We are excited to announce the launch of the Abundance and Growth Fund, which will spend at least $120 million over the next three years to accelerate economic growth and boost scientific and technological progress while lowering the cost of living.
We’re grateful for support from Good Ventures, which has committed $60M, and from the other private individuals who matched them. We’re also grateful for a contribution from Patrick Collison, who helped launch the Progress Studies movement.
We launched the fund because:
- Economic growth has transformed global living standards, and further growth could deliver vast improvements to health and well-being.
- Innovation is a key input to growth; economists and our own researchers estimate that R&D and scientific research have very high social returns.
- We have strong evidence that it’s possible to boost growth and innovation by removing existing constraints; there are many positive examples to point to where alternative systems have enabled faster progress.

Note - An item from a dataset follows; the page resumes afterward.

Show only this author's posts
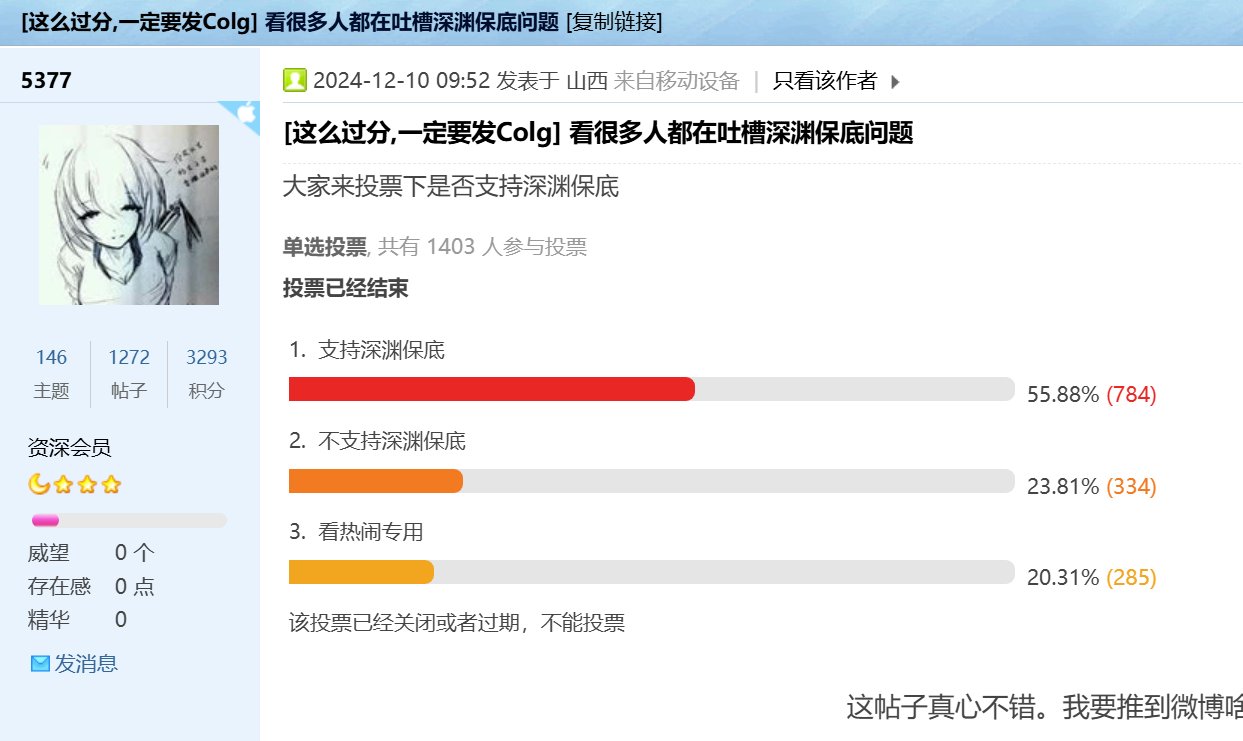The width and height of the screenshot is (1243, 741). click(x=825, y=81)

- We thought the timing was right. (See below.)
We’ve long been one of the most active philanthropic funders in the pro-abundance and pro-growth movements, particularly in land use reform and innovation policy. We chose this moment to double down because:
- We feel encouraged by the recent rise of the Abundance and Progress Studies movements, which advocate for economic growth and material progress.
- We’ve seen cross-partisan interest in areas like zoning reform, energy permitting, and science policy.
- We learned a lot from launching the Lead Exposure Action Fund, which helped us quickly establish a similar pooled fund for abundance and growth.
See our blog post for more detail on all of these points.
With the launch of the Fund, we’re also launching a search for a program leader to manage it on a permanent basis. They will have significant autonomy in shaping the Fund’s direction and strategy. The application deadline is 3/31. We encourage you to check out the job description and apply yourself, or recommend someone who you think would be a strong candidate.
I am, I am !!!
I hope that this is the start of a cultural shift from zero-sum thinking to abundance mindset: Imagine if instead of people trying to remember to turn off their lights to save energy, people were thinking of ways for everyone in the world to have energy abundance. And if instead of thinking about ways to convince people in rich countries to donate to poor countries to save lives, more people were working on figuring out how to grow the economies of poor countries so that they aren't poor anymore. This thinking exists in the progress studies and abundance agenda movement, and I hope that it grows into the dominant cultural narrative in my lifetime. And yes, if the point is to build a movement, it does make sense to start in rich countries, because that's the flow of how ideas (policy ideas, business ideas) tend to spread.
I'm dreaming of a future where Givewell is obsolete because the interventions that are the best are the kind that are eradicating poverty by increasing people's incomes, and may not even be nonprofits at all. Let's fcking goooo !!!!